Perhaps if allowed to use tanks and liquid feed arrangements, the nic levels would have been a fraction higher. On the other hand, if the vapers tested could have previously experimented at length with the carts/cartos arrangement required, they would then have raised the nic strength of the liquid used, to get the same result. They used, on average, 18mg strength liquid, which we would consider average. There are several strengths available retail above and below that.
This is a useful study which enters into the literature a simple fact that any experienced vaper knows: e-cigarettes work. It has to be remembered, though that something doesn't 'exist' for medics unless doctors have measured it themselves and it has been published.

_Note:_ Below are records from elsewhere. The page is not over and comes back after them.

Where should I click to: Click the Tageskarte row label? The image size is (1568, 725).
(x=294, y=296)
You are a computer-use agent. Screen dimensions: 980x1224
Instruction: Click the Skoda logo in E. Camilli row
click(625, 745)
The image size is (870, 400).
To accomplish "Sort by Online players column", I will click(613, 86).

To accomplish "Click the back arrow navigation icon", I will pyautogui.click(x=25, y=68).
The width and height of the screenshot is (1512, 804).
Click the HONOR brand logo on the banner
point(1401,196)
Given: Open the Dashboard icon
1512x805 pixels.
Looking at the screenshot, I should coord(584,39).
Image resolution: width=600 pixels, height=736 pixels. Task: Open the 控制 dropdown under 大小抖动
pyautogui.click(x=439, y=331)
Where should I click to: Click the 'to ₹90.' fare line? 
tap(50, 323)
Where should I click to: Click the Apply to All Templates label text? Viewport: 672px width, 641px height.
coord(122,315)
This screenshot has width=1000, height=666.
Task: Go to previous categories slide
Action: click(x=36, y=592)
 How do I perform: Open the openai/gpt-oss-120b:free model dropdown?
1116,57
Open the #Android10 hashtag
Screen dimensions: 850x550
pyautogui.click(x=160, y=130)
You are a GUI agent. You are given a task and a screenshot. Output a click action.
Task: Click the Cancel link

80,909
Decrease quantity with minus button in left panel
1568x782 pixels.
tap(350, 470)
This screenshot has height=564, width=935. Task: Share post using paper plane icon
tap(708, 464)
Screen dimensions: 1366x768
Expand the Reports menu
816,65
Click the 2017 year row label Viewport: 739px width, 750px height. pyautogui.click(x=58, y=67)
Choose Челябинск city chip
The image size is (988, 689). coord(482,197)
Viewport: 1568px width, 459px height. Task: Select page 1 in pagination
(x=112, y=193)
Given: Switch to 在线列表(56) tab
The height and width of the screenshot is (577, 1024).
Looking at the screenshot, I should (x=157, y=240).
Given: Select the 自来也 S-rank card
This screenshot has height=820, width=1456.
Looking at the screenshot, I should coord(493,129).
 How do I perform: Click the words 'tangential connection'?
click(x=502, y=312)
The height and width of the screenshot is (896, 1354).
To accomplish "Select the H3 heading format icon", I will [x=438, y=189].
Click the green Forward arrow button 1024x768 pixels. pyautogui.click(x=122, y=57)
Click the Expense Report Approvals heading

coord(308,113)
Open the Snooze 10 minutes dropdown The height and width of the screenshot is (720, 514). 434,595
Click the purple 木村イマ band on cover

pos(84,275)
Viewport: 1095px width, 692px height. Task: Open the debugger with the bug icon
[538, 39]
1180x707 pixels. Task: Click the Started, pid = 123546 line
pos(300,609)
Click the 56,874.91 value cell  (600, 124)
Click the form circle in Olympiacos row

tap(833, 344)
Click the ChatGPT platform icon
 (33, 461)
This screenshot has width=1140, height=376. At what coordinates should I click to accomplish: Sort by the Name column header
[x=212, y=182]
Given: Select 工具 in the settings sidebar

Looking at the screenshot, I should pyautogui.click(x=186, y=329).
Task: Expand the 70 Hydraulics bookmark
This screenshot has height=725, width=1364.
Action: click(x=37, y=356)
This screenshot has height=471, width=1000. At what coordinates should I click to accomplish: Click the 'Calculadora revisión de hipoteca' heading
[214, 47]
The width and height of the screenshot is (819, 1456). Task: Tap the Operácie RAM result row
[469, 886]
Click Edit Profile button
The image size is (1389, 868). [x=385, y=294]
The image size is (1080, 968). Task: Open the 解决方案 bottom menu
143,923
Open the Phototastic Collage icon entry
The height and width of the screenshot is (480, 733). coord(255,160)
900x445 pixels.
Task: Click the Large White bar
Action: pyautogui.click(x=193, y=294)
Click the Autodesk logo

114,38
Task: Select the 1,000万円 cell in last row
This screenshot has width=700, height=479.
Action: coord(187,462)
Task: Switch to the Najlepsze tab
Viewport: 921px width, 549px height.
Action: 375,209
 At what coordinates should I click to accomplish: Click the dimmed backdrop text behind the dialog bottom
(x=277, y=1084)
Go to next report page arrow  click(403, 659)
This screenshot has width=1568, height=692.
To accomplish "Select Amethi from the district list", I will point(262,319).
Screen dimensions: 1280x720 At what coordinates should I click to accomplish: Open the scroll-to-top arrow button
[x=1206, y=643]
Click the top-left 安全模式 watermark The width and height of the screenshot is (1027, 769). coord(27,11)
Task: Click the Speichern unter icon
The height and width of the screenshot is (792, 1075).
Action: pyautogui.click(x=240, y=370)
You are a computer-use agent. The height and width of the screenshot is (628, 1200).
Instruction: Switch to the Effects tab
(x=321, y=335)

The whole business of funding a trial, writing the protocols, arranging staff and facilities, running the trials, organising the results, writing up the results, getting the methodology checked and approved, submission for publication, and finally seeing it in print, is a major enterprise. When finally we see something done right, at considerable expense in time and energy, not to mention cost, we should applaud it.
(As a practical-minded person {read: mean} I see one rather nice advantage of this study, for the organisers / grant managers - the subjects brought their own equipment. What a model
)
Now we come to the obligatory closing line, so beloved of researchers, and traditionally such agony for us. It often comes in a form such as, "We have thus shown that e-cigarettes work. However further research is needed, and until then, see your doctor for FDA-approved medications if you want to quit". There is so much wrong with that typical finisher that the reader cries with frustration. Luckily, this time, we have been spared too much pain - instead of a 10 on the pain scale we are down to around a 4. This is progress.
"One important potential benefit of EC regulation may be more consistent nicotine delivery, device performance, and cartridge and vapor content."
For medics, this is shows unbelievable restraint. The fact that it is still partly in cloud-cuckoo land is not their fault, they deal with medical matters, not the reality of politics and money. Unfortunately, FDA regulation = removal of as much as possible from the market by any means possible that will survive legal challenge. It's what they're paid to do by their owners.
The perfect result in the FDA's eyes would be three e-cigs left on the market, none of which works properly. Anyway, leaving that aside, it is easy to see a situation in which mini e-cigs are plentiful, and can be shown not to work for beginners, in terms of nicotine delivery. That after all is normal. If in fact 'consistent nicotine delivery' and 'device performance', as measured by plasma nic levels as that is the only viable test, is a regulatory factor in any way, then the current nic strengths in cartos will have to go way up.
If you are selling minis to newbies, and the regulations say you can/should be seeing reasonable plasma nic levels, then 18mg and 24mg refills (1.8% and 2.4%) aren't going to cut the mustard. Not only will you need to supply 36mg (3.6%), but maybe even 48mg (4.8%), in order that the poor device performance plus the poor user technique of naive users does actually produce measurable blood nicotine levels.
Some new users will be OK on 5ng plasma levels, and some will need 30ng/ml. Given there is a factor-10 difference in individual tolerance to nicotine, there will be a percentage of users needing 48mg nic liquid to show any useful range of results, when using a mini e-cig.